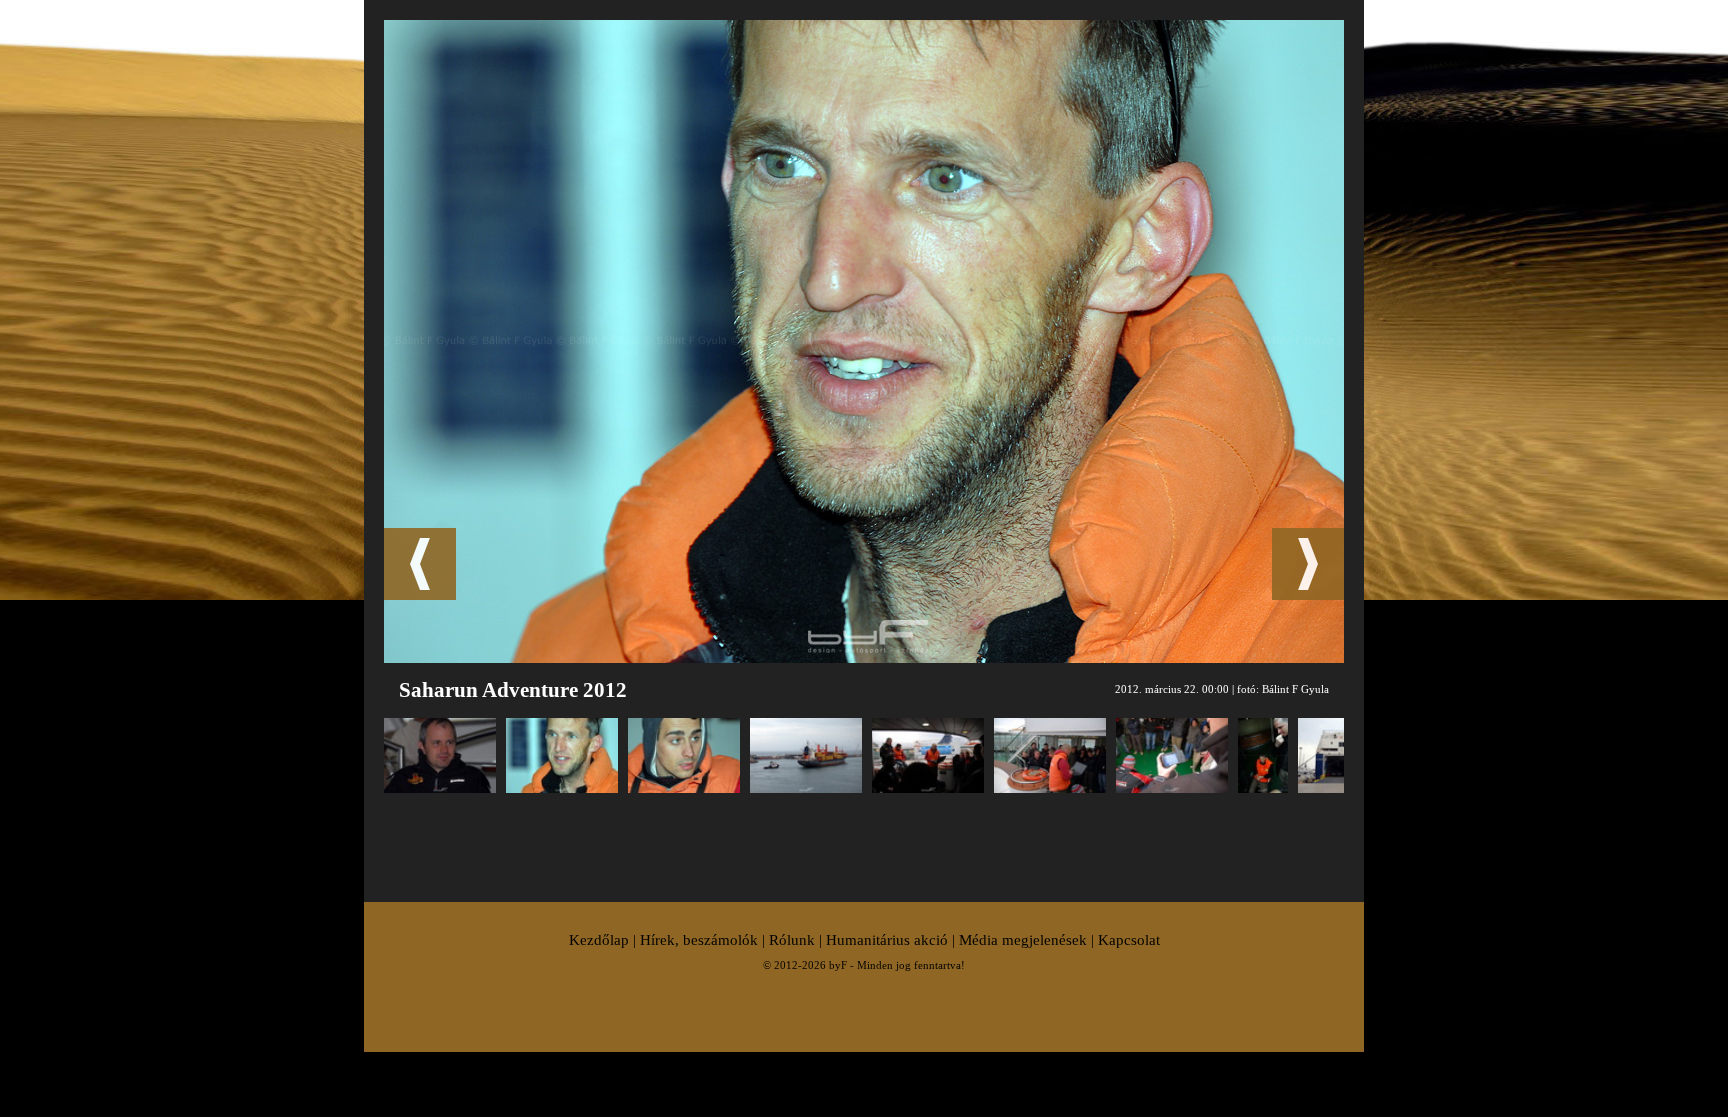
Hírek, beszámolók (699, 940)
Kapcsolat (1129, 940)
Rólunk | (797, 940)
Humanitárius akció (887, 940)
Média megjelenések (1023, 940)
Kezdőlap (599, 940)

——

* What is needed *
Output all of the records exactly as they appear above, but not the pictures.

* Written solution *
Hírek, beszámolók (699, 940)
Kapcsolat (1129, 940)
Rólunk | (797, 940)
Humanitárius akció (887, 940)
Média megjelenések (1023, 940)
Kezdőlap (599, 940)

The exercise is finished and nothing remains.